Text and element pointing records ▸
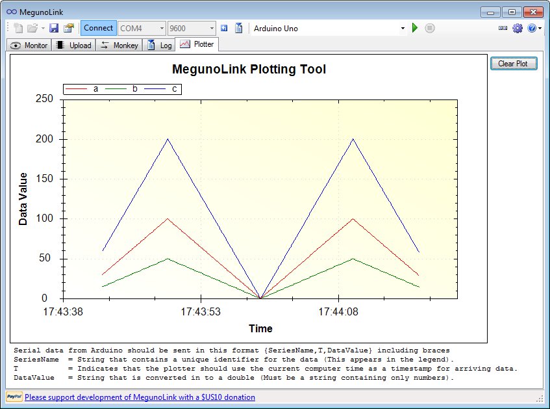Click the Clear Plot button
Screen dimensions: 550x409
tap(513, 64)
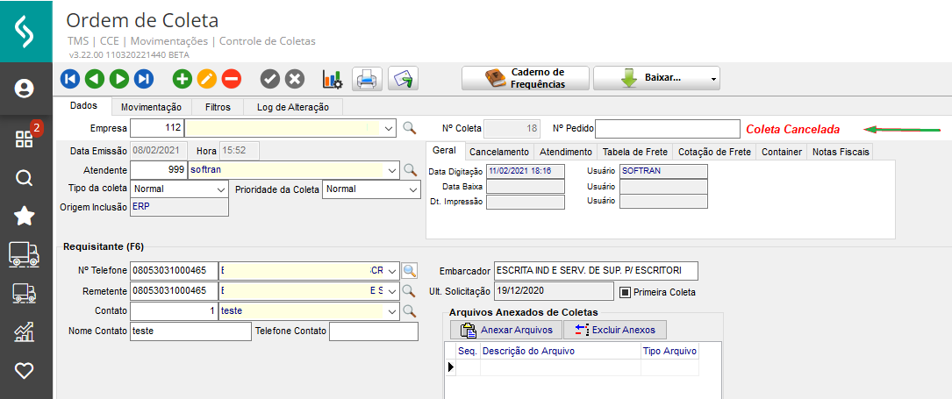Open the Cancelamento tab
952x399 pixels.
click(x=497, y=152)
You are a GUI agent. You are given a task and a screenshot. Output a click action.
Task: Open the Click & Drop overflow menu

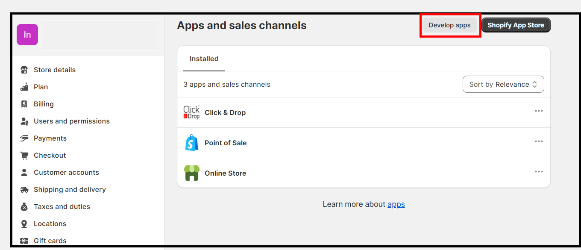(x=539, y=111)
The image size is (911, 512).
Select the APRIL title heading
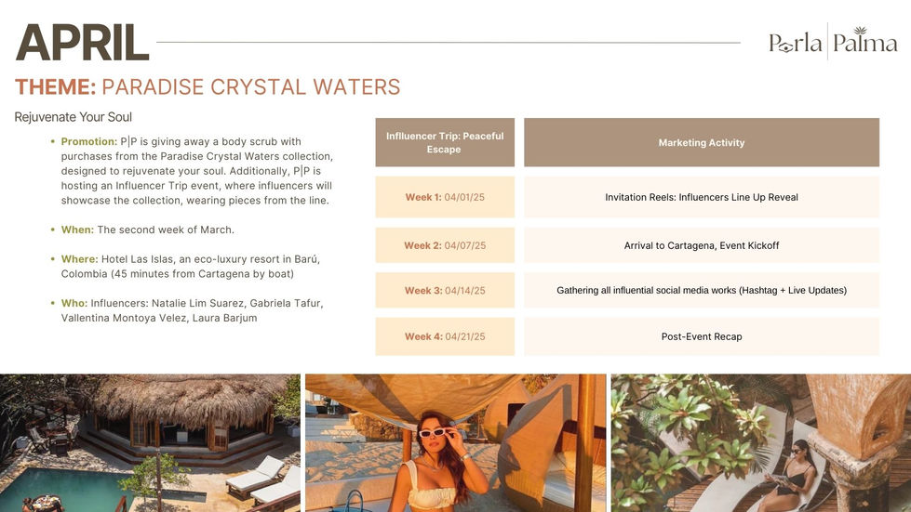(82, 43)
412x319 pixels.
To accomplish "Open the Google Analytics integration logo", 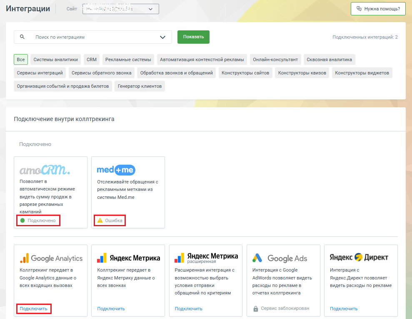I will 51,258.
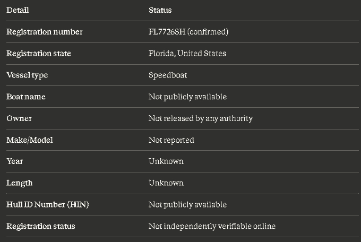361x242 pixels.
Task: Click "Florida, United States" text
Action: [187, 54]
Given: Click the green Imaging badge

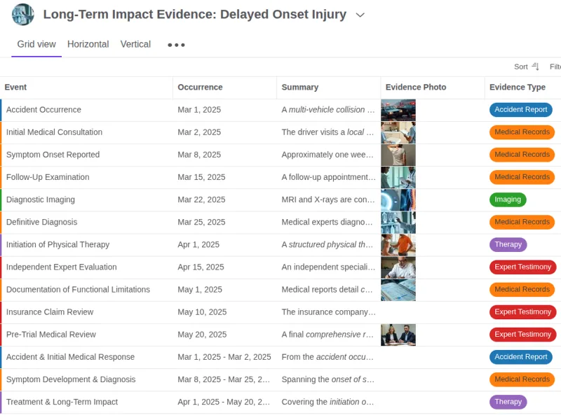Looking at the screenshot, I should [x=508, y=200].
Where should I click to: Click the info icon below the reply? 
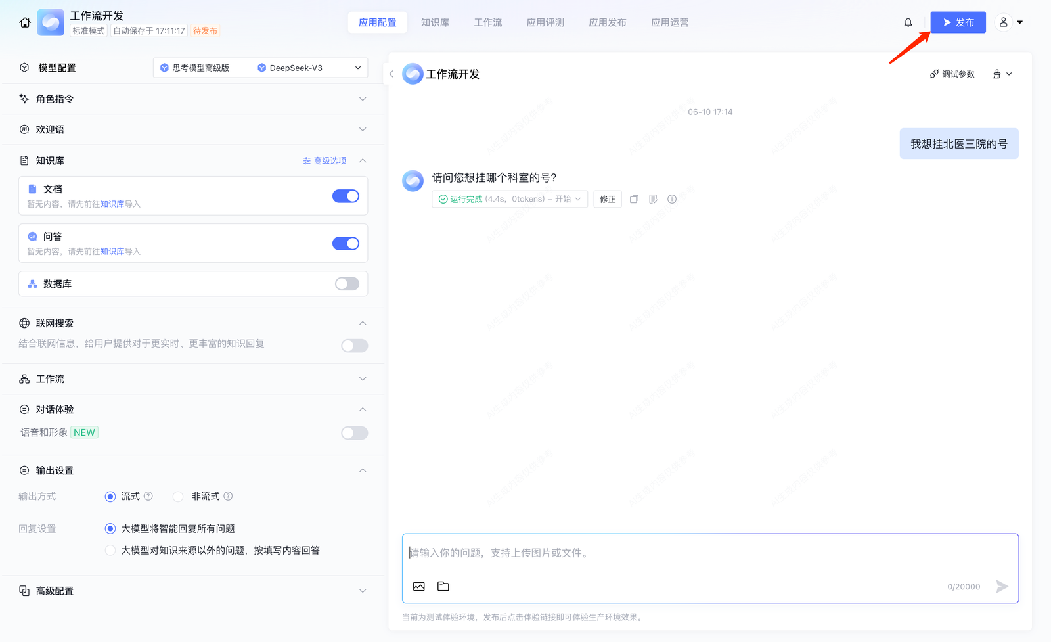coord(672,199)
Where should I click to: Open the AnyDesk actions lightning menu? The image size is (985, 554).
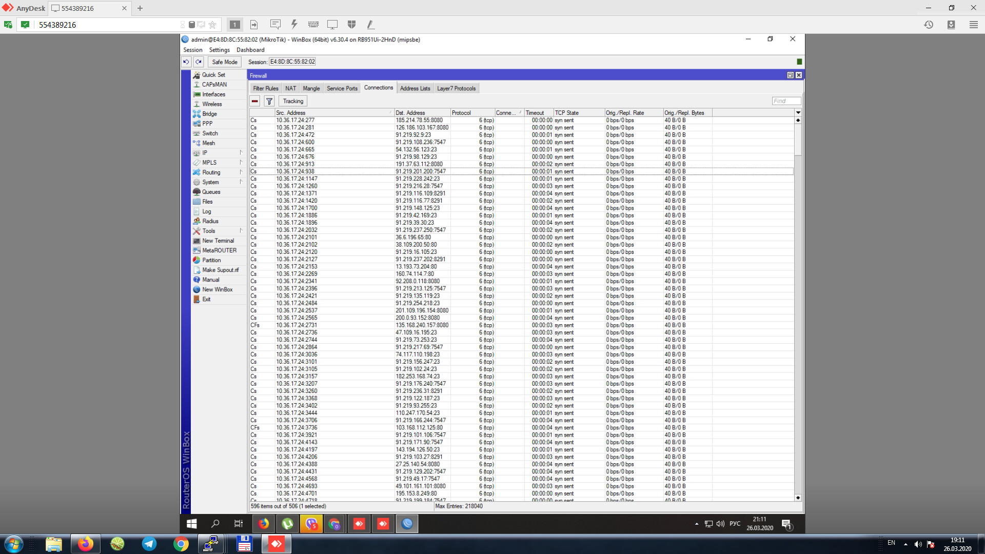pyautogui.click(x=294, y=24)
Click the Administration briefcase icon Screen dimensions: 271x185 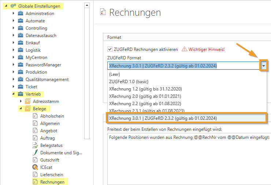(x=21, y=14)
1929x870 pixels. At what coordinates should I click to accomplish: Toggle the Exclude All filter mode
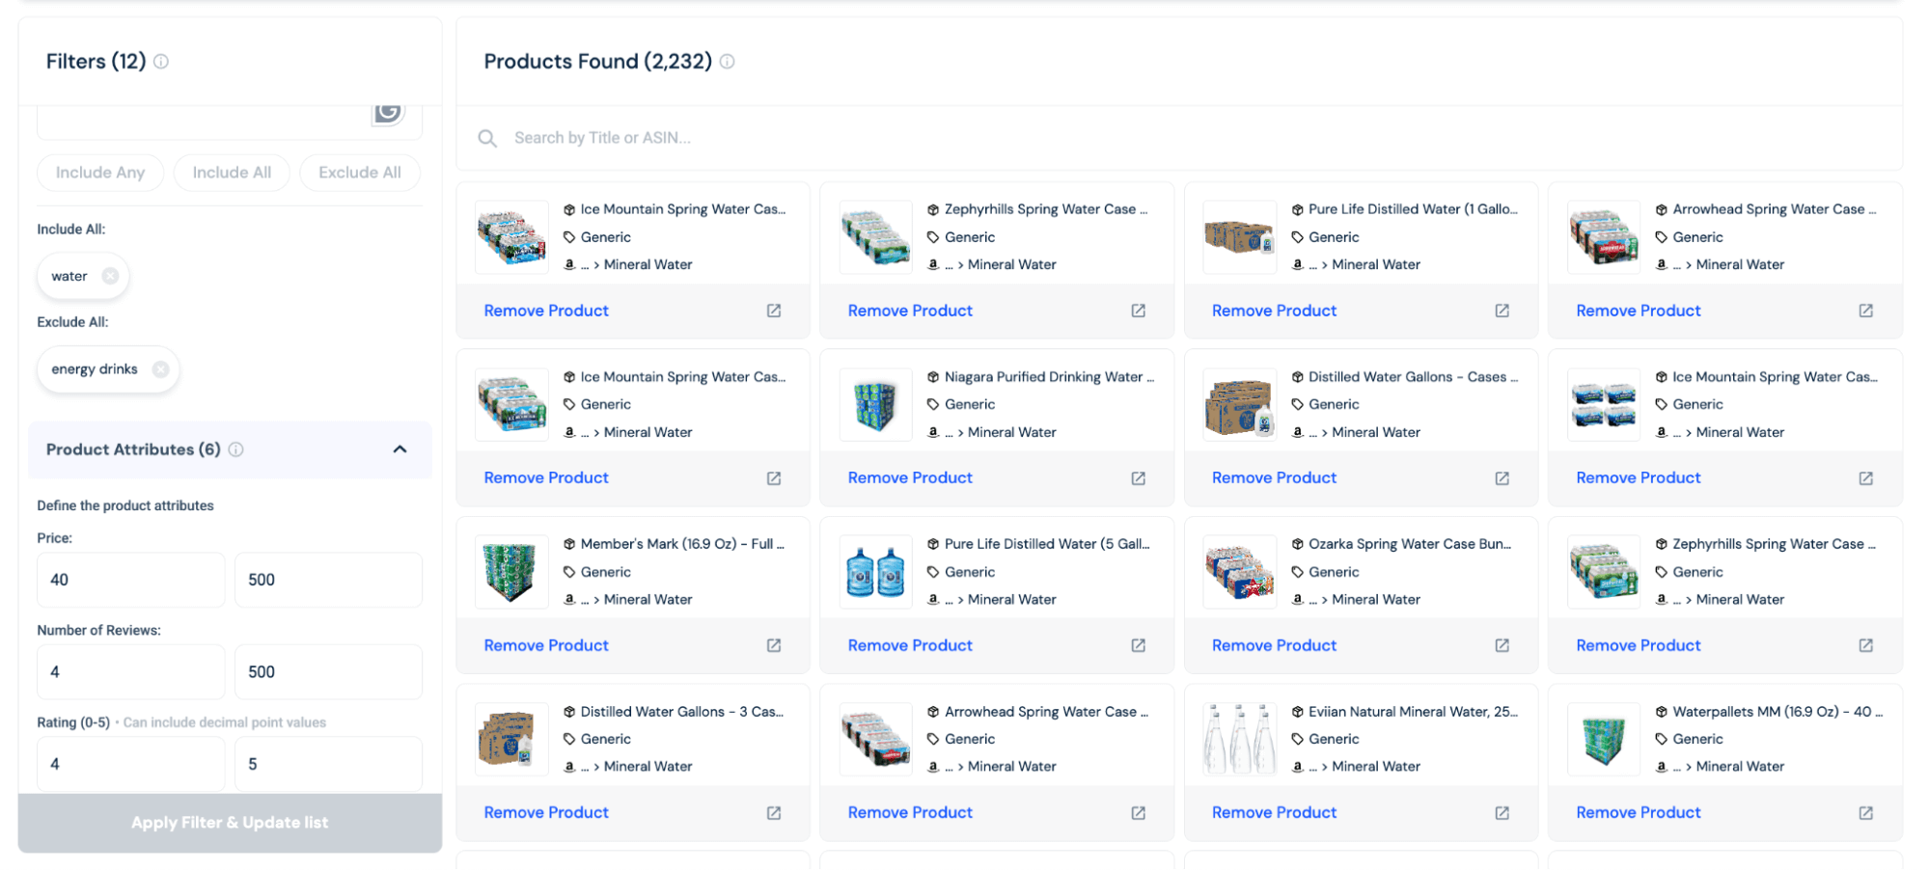point(360,173)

Exercise directions ▸ Output the material from the line with "1929x870 pixels. At" through the end of the records as a two-column CSV with the columns instruction and response. Give one row for each request, with its text and its answer each in a single quoted field, line breaks turned into spaces, and the pictures left out.

Response to this exercise ▸
instruction,response
"1929x870 pixels. At what coordinates should I click to accomplish: Toggle the Exclude All filter mode","point(360,173)"